▶ [Task directions]:
Exactly the lines from the one with "Task: Open the 精明消费 navigation tab" to the end of the data below should be set down, and no others.

Stored items:
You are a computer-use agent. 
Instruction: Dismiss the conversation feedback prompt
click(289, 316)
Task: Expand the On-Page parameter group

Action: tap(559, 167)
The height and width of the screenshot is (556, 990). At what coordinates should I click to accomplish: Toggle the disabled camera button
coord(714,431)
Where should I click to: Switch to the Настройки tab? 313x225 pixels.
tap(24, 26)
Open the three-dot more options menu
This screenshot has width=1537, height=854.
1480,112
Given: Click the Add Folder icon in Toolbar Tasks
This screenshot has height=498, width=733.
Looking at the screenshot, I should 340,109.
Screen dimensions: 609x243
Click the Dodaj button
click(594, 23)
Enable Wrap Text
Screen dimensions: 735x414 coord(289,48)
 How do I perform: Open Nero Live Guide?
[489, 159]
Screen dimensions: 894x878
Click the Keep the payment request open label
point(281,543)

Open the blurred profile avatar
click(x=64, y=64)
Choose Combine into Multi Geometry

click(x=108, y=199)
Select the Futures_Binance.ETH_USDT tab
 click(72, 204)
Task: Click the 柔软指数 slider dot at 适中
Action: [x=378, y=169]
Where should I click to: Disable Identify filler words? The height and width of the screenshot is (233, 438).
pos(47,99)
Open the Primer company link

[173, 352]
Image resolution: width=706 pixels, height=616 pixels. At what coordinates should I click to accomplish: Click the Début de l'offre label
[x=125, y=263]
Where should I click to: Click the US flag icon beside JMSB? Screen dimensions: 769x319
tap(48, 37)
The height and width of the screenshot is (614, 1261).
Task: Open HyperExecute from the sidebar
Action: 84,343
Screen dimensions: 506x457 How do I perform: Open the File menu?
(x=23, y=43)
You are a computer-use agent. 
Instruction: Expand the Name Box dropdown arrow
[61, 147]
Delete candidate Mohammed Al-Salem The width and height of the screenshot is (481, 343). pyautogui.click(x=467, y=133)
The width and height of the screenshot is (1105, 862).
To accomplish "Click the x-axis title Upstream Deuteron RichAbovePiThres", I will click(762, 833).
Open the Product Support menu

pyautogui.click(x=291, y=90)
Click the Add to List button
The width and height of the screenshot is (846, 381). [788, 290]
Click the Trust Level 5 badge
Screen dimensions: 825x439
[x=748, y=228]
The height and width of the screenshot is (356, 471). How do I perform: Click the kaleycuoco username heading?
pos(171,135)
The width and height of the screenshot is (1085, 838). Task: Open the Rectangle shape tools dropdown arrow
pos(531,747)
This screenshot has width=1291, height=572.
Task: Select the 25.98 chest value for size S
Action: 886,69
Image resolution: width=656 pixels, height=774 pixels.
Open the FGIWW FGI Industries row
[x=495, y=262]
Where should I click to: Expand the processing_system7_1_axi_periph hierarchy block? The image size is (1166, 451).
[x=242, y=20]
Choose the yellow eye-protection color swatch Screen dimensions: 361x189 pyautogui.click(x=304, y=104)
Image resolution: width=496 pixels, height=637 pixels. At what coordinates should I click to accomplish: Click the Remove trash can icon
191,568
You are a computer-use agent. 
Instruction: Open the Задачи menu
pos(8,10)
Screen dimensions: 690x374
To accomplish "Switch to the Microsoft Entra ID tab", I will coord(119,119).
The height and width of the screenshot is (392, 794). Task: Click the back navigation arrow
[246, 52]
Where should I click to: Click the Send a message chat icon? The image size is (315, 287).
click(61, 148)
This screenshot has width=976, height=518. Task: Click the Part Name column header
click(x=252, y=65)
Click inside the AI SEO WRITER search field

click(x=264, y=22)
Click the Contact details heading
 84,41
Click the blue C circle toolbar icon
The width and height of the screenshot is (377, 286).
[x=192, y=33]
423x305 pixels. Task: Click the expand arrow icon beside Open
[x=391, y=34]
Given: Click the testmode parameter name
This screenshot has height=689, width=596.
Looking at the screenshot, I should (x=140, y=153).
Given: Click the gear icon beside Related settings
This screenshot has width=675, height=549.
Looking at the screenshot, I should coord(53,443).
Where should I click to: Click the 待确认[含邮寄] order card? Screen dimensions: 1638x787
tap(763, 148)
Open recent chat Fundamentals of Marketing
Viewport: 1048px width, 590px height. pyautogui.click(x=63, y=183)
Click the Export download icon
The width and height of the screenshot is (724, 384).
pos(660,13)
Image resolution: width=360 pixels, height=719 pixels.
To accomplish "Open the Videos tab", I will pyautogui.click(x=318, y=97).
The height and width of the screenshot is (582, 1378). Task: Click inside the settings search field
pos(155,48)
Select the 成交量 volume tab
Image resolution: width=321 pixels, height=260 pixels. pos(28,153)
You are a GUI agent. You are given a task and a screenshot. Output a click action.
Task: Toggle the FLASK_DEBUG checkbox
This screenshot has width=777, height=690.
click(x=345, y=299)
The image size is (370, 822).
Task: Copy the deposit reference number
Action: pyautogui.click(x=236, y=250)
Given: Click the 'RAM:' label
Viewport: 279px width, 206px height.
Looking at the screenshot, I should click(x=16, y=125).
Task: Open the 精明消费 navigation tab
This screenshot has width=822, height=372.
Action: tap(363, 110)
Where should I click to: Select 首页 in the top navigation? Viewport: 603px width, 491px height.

▶ [Task result]:
Task: Open the 精明消费 navigation tab
This screenshot has width=822, height=372.
Action: tap(363, 110)
Where should I click to: Select 首页 in the top navigation? Viewport: 603px width, 491px height.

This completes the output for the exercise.